Pada tahun buku 2024, BNLI membagikan dividen sebesar Rp 1,08 triliun atau Rp 30 per saham, setara dengan DPR 30,26%.
Adapun pada tahun buku 2025, laba bersih BNLI tumbuh tipis 0,59% secara tahunan menjadi Rp 3,59 triliun.
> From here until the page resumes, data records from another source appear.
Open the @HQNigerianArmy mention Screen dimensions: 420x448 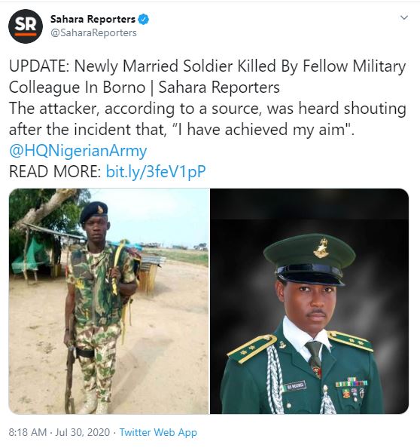click(78, 151)
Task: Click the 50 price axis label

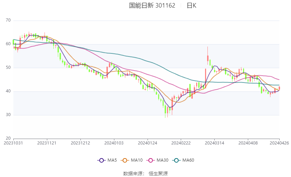Action: 9,68
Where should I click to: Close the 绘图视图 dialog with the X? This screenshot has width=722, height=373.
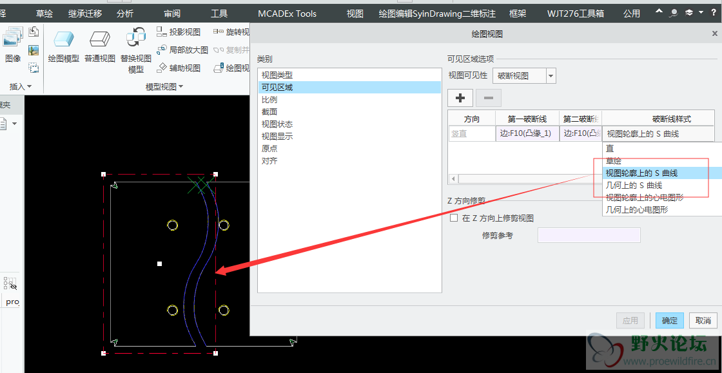click(x=714, y=34)
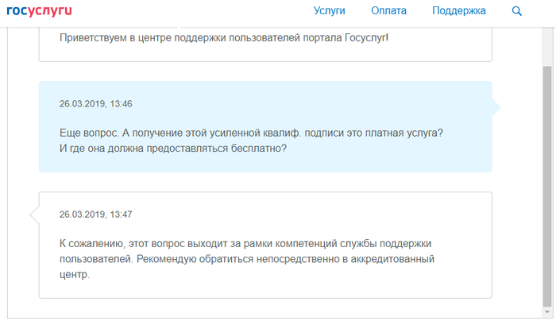Open the Услуги menu item
This screenshot has height=321, width=556.
[x=330, y=11]
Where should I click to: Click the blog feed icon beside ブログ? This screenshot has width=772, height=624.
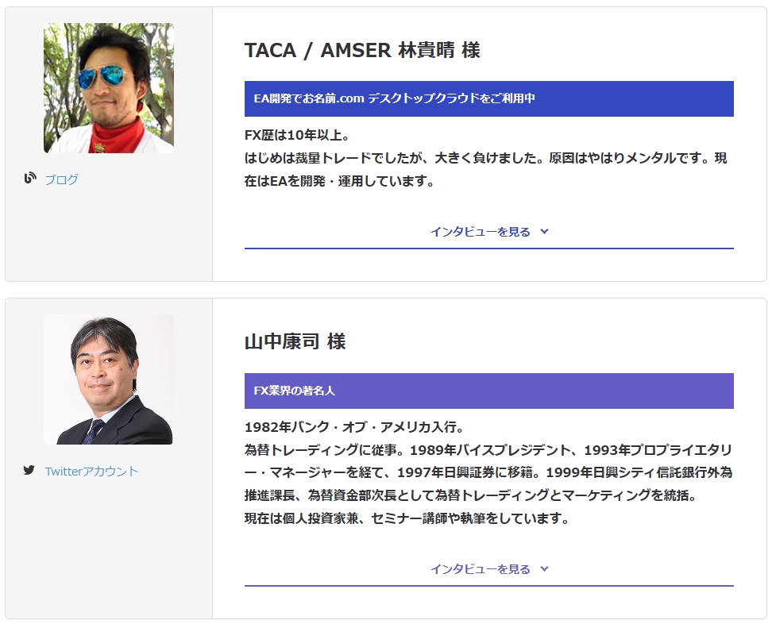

Dengan asumsi DPR sekitar 30%, total dividen yang berpotensi dibagikan bank relatif stabil di kisaran Rp 1,08 triliun.
Tonton: Satu Tahun Berjalan, Danantara Investment Management Kantongi Komitmen Rp 346 Triliun
Katalis Dividend Play
Kepala Riset Korea Investment & Sekuritas Indonesia (KISI) Muhammad Wafi menilai konsistensi dividend payout ratio yang tinggi tetap menjadi daya tarik utama bagi investor, meskipun beberapa bank mencatatkan penurunan laba.
Menurutnya, konsistensi tersebut mencerminkan struktur permodalan yang solid serta komitmen kuat perusahaan terhadap pemegang saham.
“Itu menunjukkan struktur modal yang solid dan komitmen kuat terhadap pemegang saham, meskipun nominal dividen menyesuaikan fluktuasi laba,” jelas Wafi.
Kondisi tersebut dapat menjadi katalis bagi strategi akumulasi jangka pendek atau dividend play.
Ia menilai konsistensi pembagian dividen menjadi daya tarik bagi investor ritel yang mencari kepastian imbal hasil di tengah volatilitas pasar.
Meski demikian, Wafi menegaskan bahwa prospek kinerja masing-masing emiten tetap menjadi faktor penting bagi investor dalam mempertimbangkan investasi jangka panjang.